Director: Hayao Miyazaki
Starring: Joseph Gordon-Levitt, Emily Blunt, John Krasinski
Year: 2013
My first experience with Studio Ghibli was watching Princess Mononoke. I had never seen Japanese animation before and was unprepared for the style, the action, and the dubbing. It was an art form that I wouldn’t appreciate until years later, even though the studio was becoming famous worldwide. Mononoke, Spirited Away, Howl’s Moving Castle, Ponyo, Arrietty, The Wind Rises, When Marnie Was There; these are some of the most widely known and successful animated movies of all-time, though Americans continue to prefer Disney, Pixar, and other local animation studies. But the power of Ghibli can’t be denied, as their films are an artistic medium all on their own and continue to amaze us with wonderful stories brought to life with dazzling talent.

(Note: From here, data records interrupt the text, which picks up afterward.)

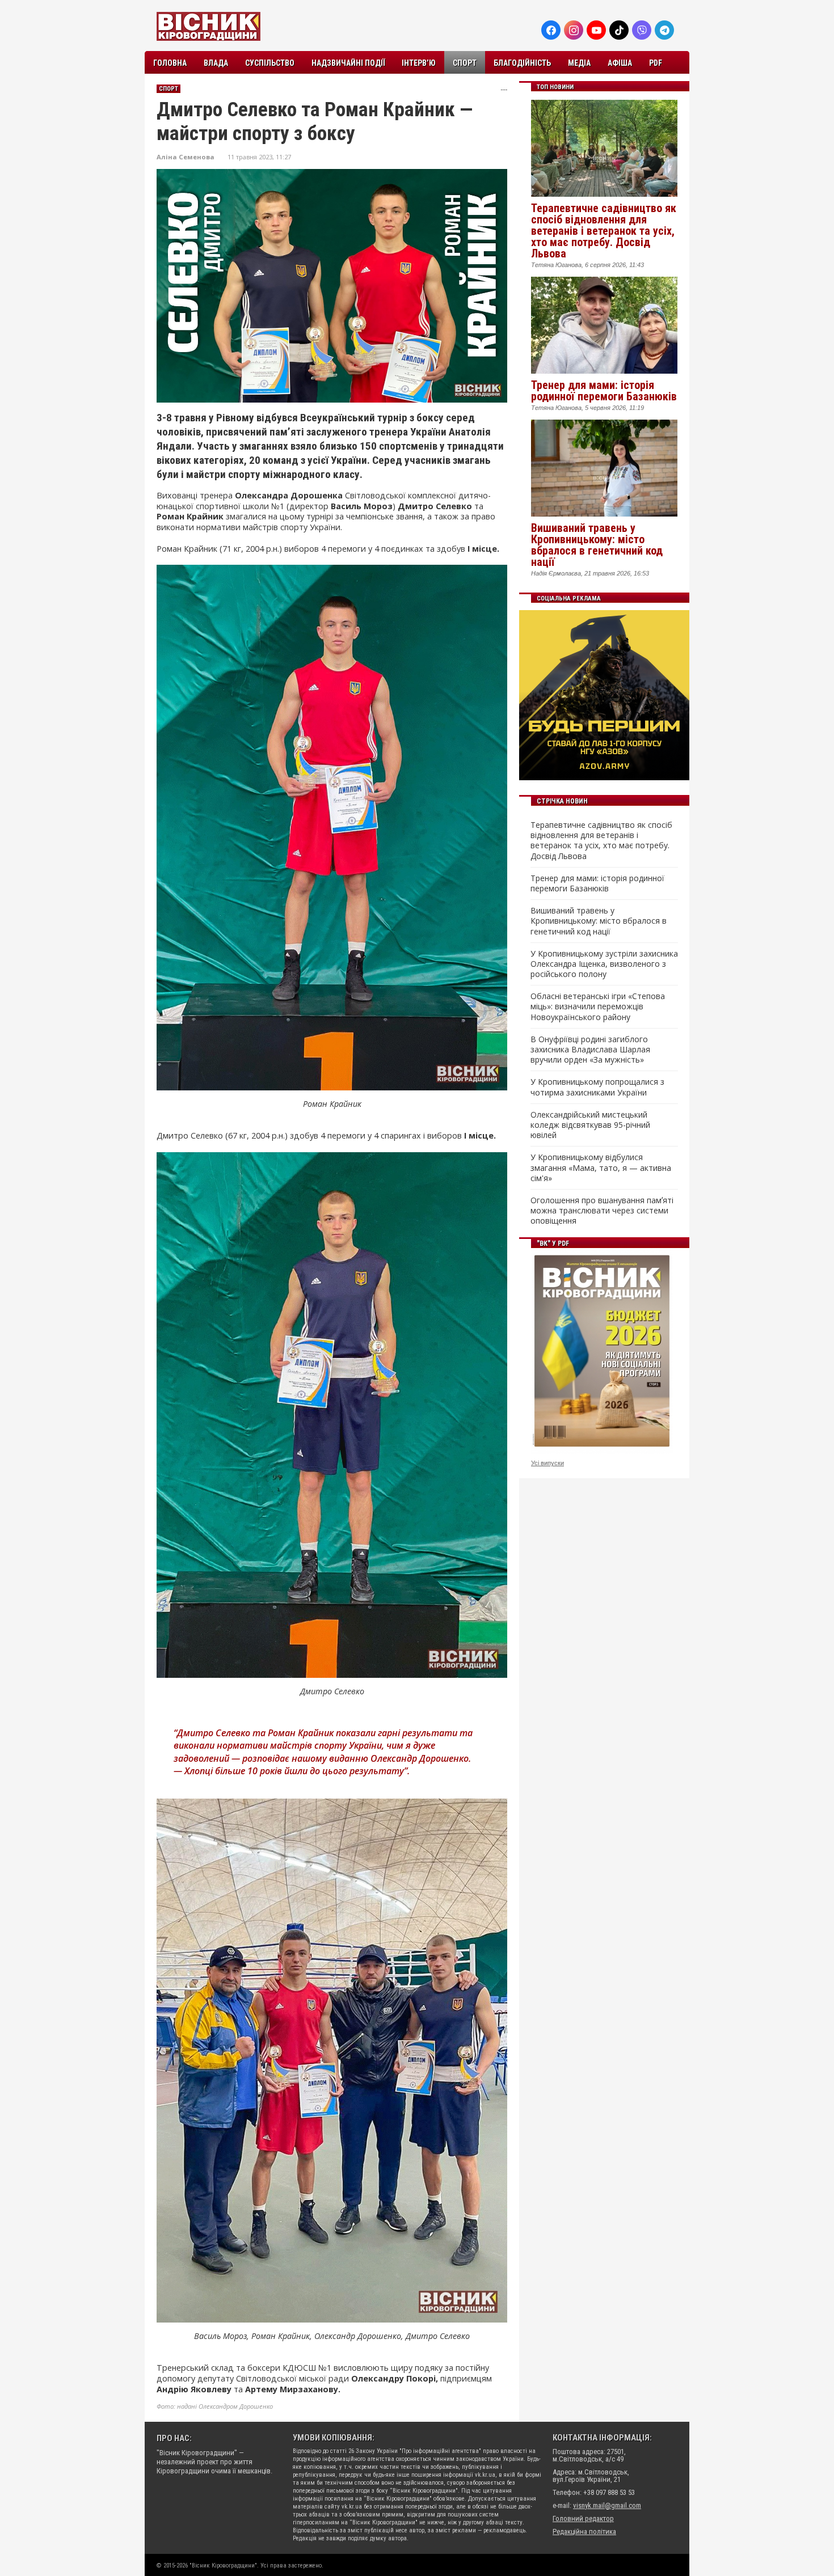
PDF (655, 62)
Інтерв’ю (419, 62)
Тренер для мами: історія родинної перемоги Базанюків (604, 390)
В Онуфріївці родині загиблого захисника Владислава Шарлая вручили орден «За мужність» (590, 1049)
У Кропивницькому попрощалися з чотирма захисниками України (597, 1087)
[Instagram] (573, 30)
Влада (216, 62)
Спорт (465, 62)
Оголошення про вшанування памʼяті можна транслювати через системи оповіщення (601, 1210)
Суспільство (269, 62)
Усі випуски (547, 1463)
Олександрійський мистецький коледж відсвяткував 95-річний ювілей (590, 1125)
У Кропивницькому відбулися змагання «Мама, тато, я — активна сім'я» (600, 1167)
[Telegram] (664, 30)
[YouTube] (596, 30)
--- (503, 89)
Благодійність (522, 62)
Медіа (579, 62)
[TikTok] (619, 30)
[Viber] (641, 30)
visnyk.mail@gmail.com (607, 2505)
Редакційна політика (584, 2531)
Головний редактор (583, 2518)
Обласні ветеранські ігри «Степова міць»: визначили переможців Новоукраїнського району (597, 1006)
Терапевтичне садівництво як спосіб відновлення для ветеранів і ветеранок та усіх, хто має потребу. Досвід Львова (603, 230)
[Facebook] (551, 30)
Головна (170, 62)
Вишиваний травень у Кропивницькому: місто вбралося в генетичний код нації (597, 545)
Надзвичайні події (348, 62)
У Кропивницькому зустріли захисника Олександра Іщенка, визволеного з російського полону (604, 964)
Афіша (620, 62)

This is a tale of the Japanese engineer Jiro Horikoshi, a fictitious account of his personal life, layered with historic events leading up to Japan entering WWII. Jiro was obsessed with airplanes; their beauty, their lines, their power, their creation. He was inspired by Italian aircraft designer Giovanni Caproni, who would pleasantly haunt his dreams Jiro’s entire life, pushing him to take Japanese aeronautics to places it had never been before. Jiro worked for Mitsubishi, which worked for the government, and his primary job was creating fighter jets for the military, as war with the West was fast approaching. During this time of chaos, Jiro fell in love with the wonderful Nahoko, who was ill and not long for this world, but who made him happier than anything else he had experienced in his life. Jiro’s passion fueled Japan’s advancement, but only toward war and suffering, not toward the freedom of the skies that he always imagined.

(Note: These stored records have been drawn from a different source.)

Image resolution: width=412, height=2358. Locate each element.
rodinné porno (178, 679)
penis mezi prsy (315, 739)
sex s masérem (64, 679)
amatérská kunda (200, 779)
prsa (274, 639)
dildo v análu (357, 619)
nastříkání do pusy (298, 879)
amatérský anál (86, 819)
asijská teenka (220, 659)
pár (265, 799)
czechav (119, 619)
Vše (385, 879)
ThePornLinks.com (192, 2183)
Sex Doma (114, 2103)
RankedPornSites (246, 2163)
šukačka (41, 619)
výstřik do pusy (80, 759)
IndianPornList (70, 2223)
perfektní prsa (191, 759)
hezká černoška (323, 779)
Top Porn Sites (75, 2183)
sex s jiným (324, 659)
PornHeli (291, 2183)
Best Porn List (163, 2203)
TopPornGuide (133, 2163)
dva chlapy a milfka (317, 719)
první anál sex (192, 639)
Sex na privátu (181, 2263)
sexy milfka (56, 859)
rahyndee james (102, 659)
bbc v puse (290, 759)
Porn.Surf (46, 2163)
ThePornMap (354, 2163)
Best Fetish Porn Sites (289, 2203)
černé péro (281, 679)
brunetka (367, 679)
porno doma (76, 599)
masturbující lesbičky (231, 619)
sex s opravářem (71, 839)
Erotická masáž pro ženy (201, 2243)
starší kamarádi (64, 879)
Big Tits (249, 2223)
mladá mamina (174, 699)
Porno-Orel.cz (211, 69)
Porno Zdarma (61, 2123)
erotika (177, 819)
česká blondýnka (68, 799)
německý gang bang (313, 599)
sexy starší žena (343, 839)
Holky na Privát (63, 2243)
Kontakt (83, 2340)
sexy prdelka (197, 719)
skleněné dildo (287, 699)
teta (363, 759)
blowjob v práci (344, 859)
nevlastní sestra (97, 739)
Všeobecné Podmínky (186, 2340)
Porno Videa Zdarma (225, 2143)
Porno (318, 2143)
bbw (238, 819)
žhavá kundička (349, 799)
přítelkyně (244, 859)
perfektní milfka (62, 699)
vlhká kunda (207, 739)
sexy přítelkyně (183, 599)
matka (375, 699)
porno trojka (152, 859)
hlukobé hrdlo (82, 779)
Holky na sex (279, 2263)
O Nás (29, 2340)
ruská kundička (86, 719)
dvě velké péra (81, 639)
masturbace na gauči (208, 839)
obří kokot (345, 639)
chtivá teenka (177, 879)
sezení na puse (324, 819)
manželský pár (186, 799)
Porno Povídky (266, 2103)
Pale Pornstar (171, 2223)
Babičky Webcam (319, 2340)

The Wind Rises is a variation from typical Ghibli as it’s not made for kids, contains almost no whimsy, uses animation to focus on darker themes, and relates true history, all while still laying back on a support of stellar animation and unbelievable storytelling. The film touches on a real earthquake, the Great Depression, a tuberculosis epidemic, and WWII, each event seen through the eyes of our main character, audiences guided along through the timeline to experience the reality but also to enjoy the artistic representation. There are some more-magical elements, mainly Jiro’s dreams, his imagined conversations with the man who inspired his love of aeronautics. But the movie mainly stays grounded (mind the pun), and therefor doesn’t exactly cast the same magical spell as so many others in the studio’s filmography. The Hollywood cast is great: JGL, Blunt, Krasinski, Stanly Tucci, Martin Short, Mandy Patinkin, Mae Whitman, Werner Herzog, Jennifer Gray, William H. Macy, Elijah Wood. And the animation, wow, it will quite literally blow you away. Perhaps I didn’t love Wind Rises as much as Ponyo or Arrietty, perhaps the kid in me was slightly disappointed. But there’s no doubt that this film is another great Ghibli feature, that no one else can create movies like this, so beautiful and so minutely perfect, a work of art on our screens that we are lucky to have seen.